Un “formato proto-librario” che agli occhi di un lettore contemporaneo appare affascinante quanto bizzarro, e che esprime l’atavica determinatezza di un’intenzione di trattenimento.
La parola nel vaso crea un’immagine suggestiva, potenzialmente simbolica. Evoca una forma di possessione femminea, rassicurante e fertile di un futuro perennemente procastinato.
Ma le pergamene di Qumran sono un caso emblematico per ben altre ragioni.
Per il fatto che furono nascoste, non si sa da chi, per essere recuperate in un secondo momento, da ulteriori ignoti.
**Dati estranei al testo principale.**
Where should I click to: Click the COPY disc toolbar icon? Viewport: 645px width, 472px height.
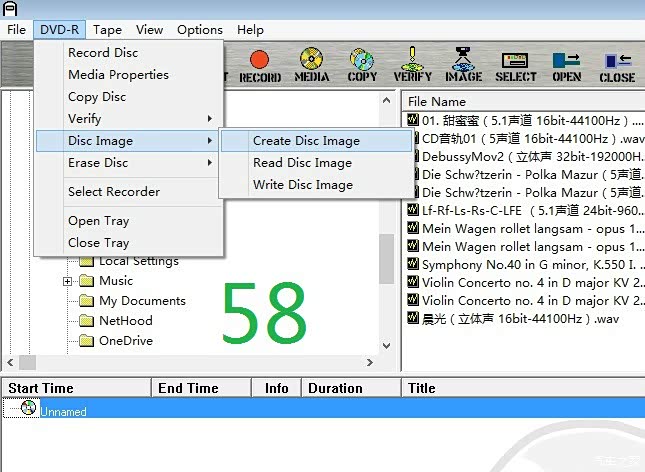tap(362, 65)
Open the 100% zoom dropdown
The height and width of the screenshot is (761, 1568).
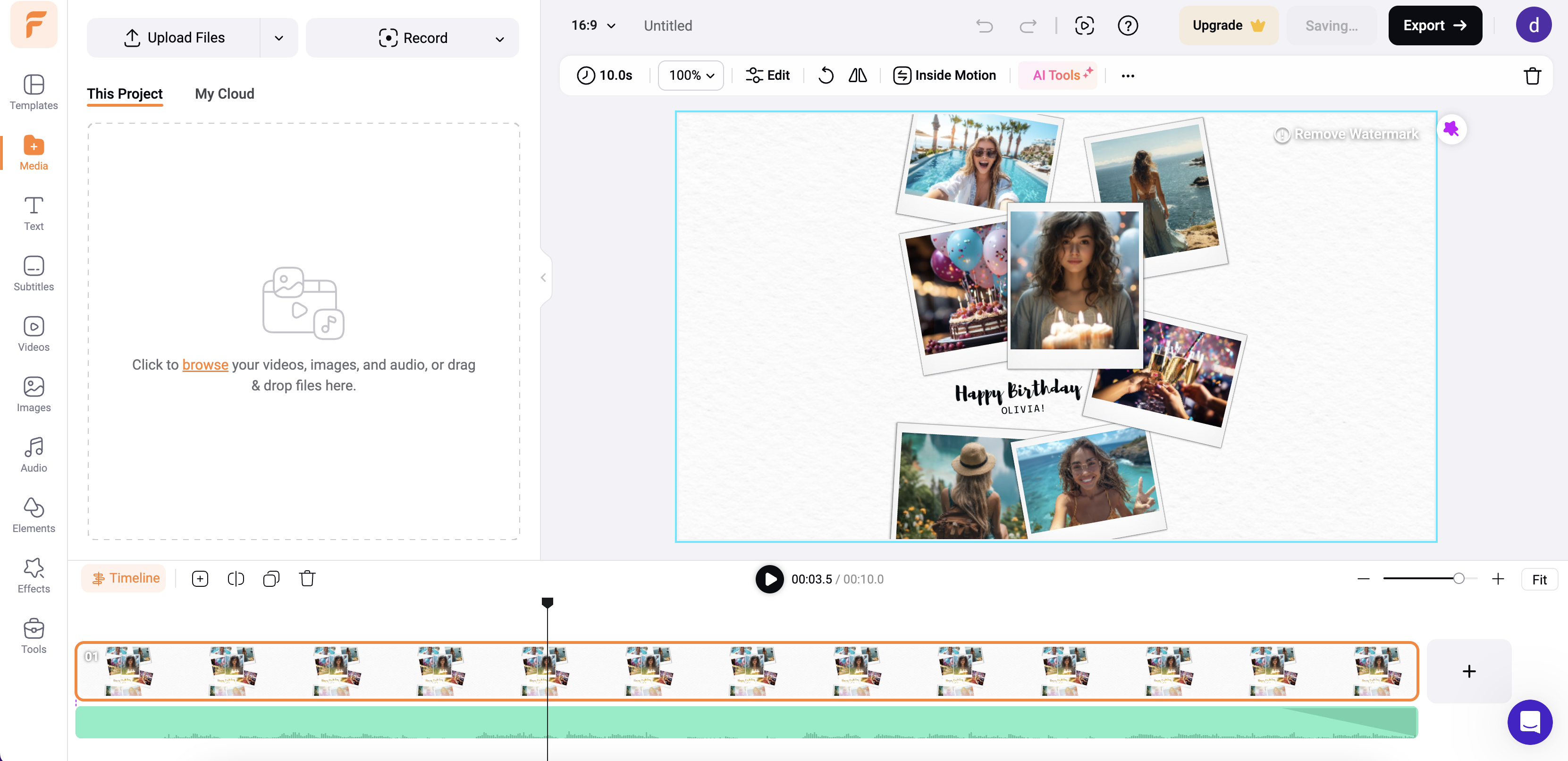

O per il fatto che la loro stessa scoperta è ricca di ambiguità. O ancora, perché per complesse ragioni parte di quei testi esisteva già, prima della recente scoperta, altrove e in altri formati.
Quindi: informazioni che debordano dai loro formati e che sembrano sfuggire e ricomparire un po’ ovunque. Come se fossero tornate ad essere idea, incontrollabile, fuoriuscendo dai vasi trovati infranti sul pavimento della caverna. Viaggiando persino “indietro nel tempo”.
Vi è poi da ricordare, tornando al “possesso”, la vicenda di uomini che dedicarono la loro vita, fino talvolta a compromettersi, o impazzire, o morire, per quelle misteriose scritture e soprattutto accanendosi sulla loro interpretazione.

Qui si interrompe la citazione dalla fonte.